We have whittled it down little by little so it’s not quite as big as it once was. There have been numerous trips to the charity drop off center combined with multiple trash bags, shred-a-thons and BBQ burnings of old bills/paperwork. Speaking of paperwork---before we married the hubby’s bachelor pad had surfaces filled with junk mail—unopened, untossed junk mail. But, because there could be something important in the mix I didn’t dare throw anything away so I chucked it all into Rubbermaid storage containers and we loaded it on the truck and brought it to the home we now share. And right now I could take a trip out back to one of the sheds and visit said Rubbermaid containers. I could in fact build a small fort out of those Rubbermaid containers. And while I’m at it, I could open at least two of them and find nothing but stacks and stacks of photographs. Of his cat. All of them. I’m not even kidding. Sadly, this was the cat who was on his last little kitty legs during the time hubby’s bachelor pad was up for sale and mere days before our wedding. Yeah, rough times. RIP Gummy—we miss you little buddy. But, we have pictures. Lots of ‘em. Anyway, I digress….so all this stuff that made it’s way over has waited patiently for the day that hubby and I didn’t have “something else to do” in order to go through everything and decide what gets tossed. So, most of it is still waiting. When we venture into the garage and look at everything staring at us as we try to shimmy around, climb over and stumble through everything to get the actual useful thing we are looking for and I have to be honest, there is some unfortunate language spoken. At one point the stuff actually spilled over into the side yard---yeah, I hate to even admit this. Because basically it was like living in an episode of Sanford and Son. So, my point is that hubby and I have a little summer project on our hands because I am bound and determined to regain the order and organization around here. [read: get rid of the hubby’s “bachelor pad” crap once and for all!] The boys are talking about doing weight lifting and they’ll need to have a spot in the garage for this, so hopefully this will serve as further motivation. If not, I’m firing up the BBQ.

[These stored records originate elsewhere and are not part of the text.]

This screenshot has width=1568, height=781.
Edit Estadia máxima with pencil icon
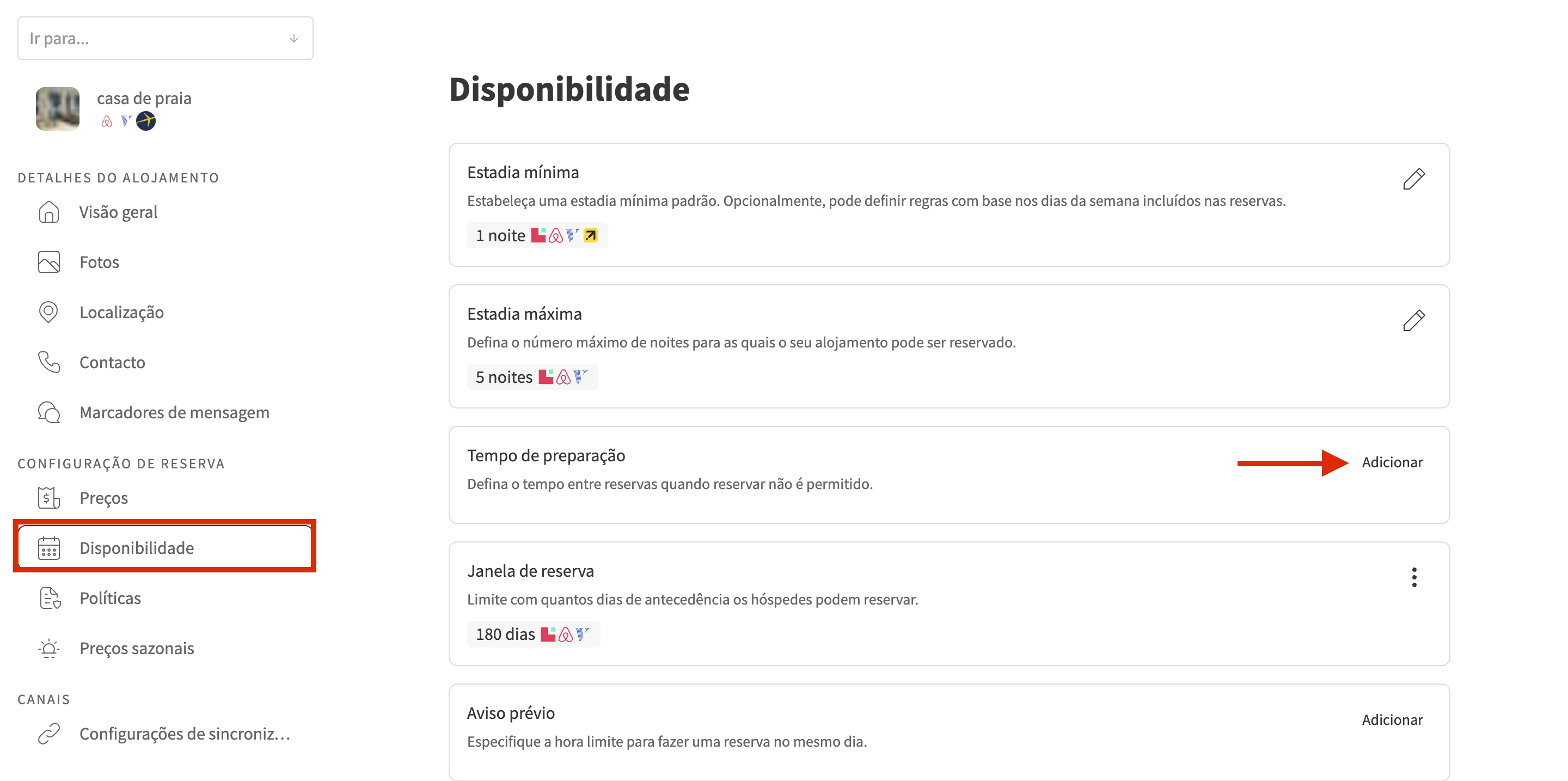point(1413,320)
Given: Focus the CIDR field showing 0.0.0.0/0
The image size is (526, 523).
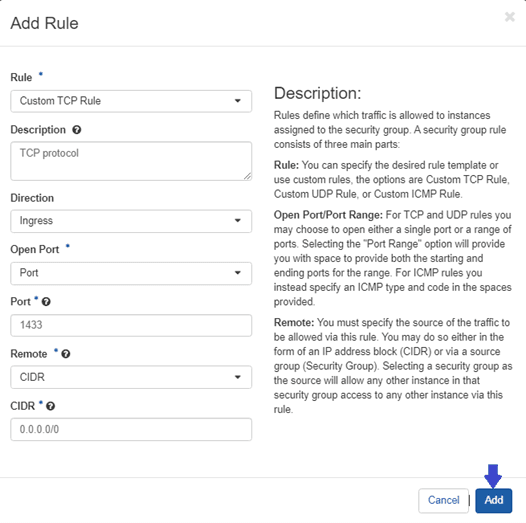Looking at the screenshot, I should [131, 429].
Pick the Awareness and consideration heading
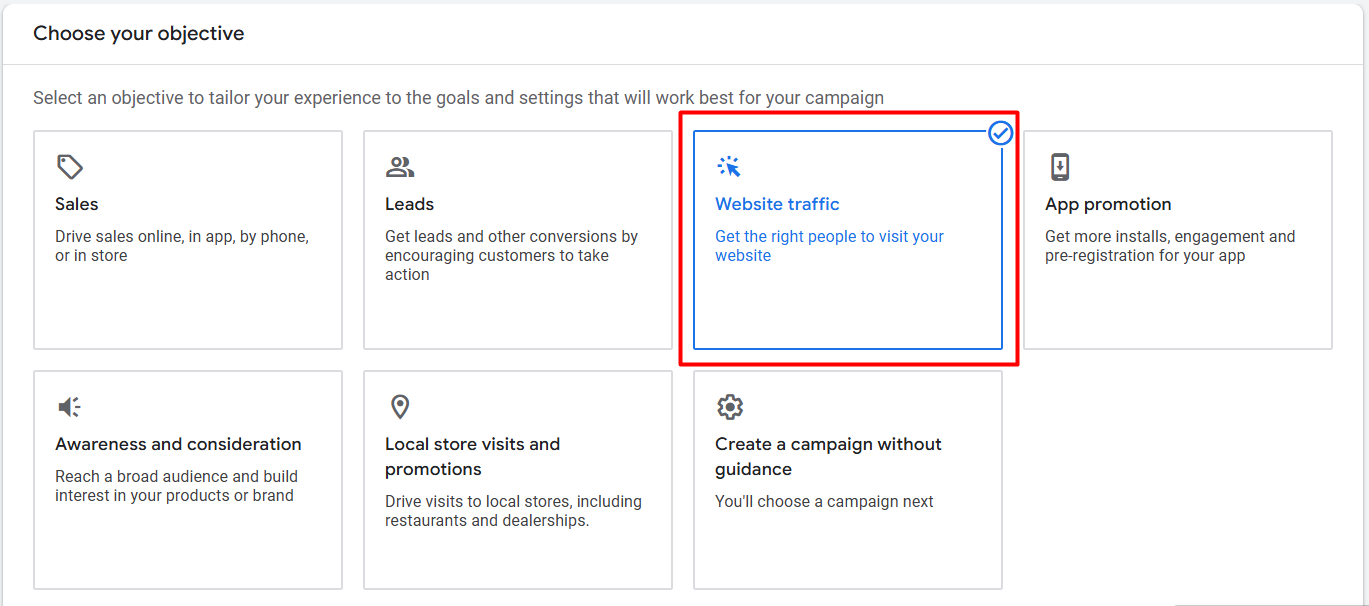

As previously mentioned I do not like clutter. I do not function well with it and thus, made it my life’s work to keep it at bay and help others with the same insidious problem. It’s like a plague I tell you—it’s everywhere! My current personal clutter dilemma/project, shall we say, is working on going through all the extra stuff that appeared when getting married and combining two homes. Something we did three years ago. Yes, three years. In my defense, I did immediately get pregnant, have a baby and a host of other events took place during the last three years. But enough with the excuses already. Now there seems to be a
major disagreement bit of confusion as to exactly who is responsible for the majority of the extra stuff that ended up making it’s way into our home, garage, garden house, shed, etc. (but it’s the hubby’s).